# Dataset entries
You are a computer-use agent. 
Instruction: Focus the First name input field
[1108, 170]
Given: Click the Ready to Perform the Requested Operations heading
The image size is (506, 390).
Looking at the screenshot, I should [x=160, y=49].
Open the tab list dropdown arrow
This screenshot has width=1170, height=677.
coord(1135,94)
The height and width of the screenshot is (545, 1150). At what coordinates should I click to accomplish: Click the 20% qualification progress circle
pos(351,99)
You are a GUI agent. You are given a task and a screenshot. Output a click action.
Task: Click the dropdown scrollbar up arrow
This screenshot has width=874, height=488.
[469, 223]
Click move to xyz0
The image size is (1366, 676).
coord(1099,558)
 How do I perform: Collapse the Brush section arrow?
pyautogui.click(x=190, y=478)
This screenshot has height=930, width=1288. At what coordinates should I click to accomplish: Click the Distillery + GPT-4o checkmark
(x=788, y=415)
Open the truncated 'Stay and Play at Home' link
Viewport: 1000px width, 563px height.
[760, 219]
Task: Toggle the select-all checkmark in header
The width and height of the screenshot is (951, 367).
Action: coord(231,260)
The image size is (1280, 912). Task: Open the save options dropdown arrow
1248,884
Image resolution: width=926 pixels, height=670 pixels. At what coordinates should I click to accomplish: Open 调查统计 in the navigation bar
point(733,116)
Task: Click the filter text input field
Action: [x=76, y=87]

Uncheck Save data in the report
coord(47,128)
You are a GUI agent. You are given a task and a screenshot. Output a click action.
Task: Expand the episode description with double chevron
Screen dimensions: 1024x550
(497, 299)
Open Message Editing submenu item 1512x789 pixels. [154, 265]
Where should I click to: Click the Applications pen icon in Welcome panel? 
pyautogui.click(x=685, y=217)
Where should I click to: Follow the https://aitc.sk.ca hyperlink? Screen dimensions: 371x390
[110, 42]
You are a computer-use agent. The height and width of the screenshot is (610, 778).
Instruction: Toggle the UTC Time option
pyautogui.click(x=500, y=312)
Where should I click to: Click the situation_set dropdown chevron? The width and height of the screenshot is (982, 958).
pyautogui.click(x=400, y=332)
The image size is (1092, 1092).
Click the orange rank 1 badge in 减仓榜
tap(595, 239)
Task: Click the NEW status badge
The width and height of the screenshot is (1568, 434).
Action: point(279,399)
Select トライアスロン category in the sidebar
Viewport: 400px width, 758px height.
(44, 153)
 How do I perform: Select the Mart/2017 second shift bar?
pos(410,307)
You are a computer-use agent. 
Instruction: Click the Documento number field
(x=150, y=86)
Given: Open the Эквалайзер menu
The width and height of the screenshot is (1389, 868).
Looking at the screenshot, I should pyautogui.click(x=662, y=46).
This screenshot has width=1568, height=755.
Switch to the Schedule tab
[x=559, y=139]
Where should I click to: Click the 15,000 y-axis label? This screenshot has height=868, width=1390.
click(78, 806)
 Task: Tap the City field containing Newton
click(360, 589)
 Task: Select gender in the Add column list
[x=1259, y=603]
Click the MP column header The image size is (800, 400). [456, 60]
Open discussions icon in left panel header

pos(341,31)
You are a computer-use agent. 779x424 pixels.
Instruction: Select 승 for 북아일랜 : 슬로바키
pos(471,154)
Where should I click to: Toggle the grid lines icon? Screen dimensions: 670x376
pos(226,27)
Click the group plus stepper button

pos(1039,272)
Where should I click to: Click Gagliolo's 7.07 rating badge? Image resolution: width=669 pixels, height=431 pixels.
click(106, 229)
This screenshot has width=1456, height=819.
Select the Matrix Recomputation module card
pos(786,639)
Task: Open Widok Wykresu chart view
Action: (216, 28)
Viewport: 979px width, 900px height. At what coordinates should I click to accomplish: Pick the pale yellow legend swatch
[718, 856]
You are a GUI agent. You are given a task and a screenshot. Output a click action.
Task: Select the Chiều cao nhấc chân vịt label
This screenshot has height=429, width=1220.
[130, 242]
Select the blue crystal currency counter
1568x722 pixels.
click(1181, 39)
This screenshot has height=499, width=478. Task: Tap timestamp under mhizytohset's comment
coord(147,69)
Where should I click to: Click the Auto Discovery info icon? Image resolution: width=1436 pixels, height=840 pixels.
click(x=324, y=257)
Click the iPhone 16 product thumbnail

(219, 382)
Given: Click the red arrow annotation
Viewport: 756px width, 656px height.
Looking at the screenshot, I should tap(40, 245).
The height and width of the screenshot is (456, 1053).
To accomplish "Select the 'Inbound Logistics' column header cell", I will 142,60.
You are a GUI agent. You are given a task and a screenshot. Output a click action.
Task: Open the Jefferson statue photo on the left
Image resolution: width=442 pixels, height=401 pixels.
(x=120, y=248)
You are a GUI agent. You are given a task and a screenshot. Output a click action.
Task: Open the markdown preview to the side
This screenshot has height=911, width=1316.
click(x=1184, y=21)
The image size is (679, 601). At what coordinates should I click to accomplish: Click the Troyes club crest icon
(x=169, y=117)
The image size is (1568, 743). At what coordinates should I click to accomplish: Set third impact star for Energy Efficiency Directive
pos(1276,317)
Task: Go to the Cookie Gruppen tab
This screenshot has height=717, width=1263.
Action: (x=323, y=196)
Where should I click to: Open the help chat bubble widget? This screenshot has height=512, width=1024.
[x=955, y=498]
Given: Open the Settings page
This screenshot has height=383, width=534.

# To do
The "Select the blue crystal currency counter" line through the last line above: set these down exactly and add nothing else.

# Output of the task
Select the blue crystal currency counter
1568x722 pixels.
click(1181, 39)
This screenshot has height=499, width=478. Task: Tap timestamp under mhizytohset's comment
coord(147,69)
Where should I click to: Click the Auto Discovery info icon? Image resolution: width=1436 pixels, height=840 pixels.
click(x=324, y=257)
Click the iPhone 16 product thumbnail

(219, 382)
Given: Click the red arrow annotation
Viewport: 756px width, 656px height.
Looking at the screenshot, I should tap(40, 245).
The height and width of the screenshot is (456, 1053).
To accomplish "Select the 'Inbound Logistics' column header cell", I will 142,60.
You are a GUI agent. You are given a task and a screenshot. Output a click action.
Task: Open the Jefferson statue photo on the left
Image resolution: width=442 pixels, height=401 pixels.
(x=120, y=248)
You are a GUI agent. You are given a task and a screenshot. Output a click action.
Task: Open the markdown preview to the side
This screenshot has height=911, width=1316.
click(x=1184, y=21)
The image size is (679, 601). At what coordinates should I click to accomplish: Click the Troyes club crest icon
(x=169, y=117)
The image size is (1568, 743). At what coordinates should I click to accomplish: Set third impact star for Energy Efficiency Directive
pos(1276,317)
Task: Go to the Cookie Gruppen tab
This screenshot has height=717, width=1263.
Action: (x=323, y=196)
Where should I click to: Open the help chat bubble widget? This screenshot has height=512, width=1024.
[x=955, y=498]
Given: Open the Settings page
This screenshot has height=383, width=534.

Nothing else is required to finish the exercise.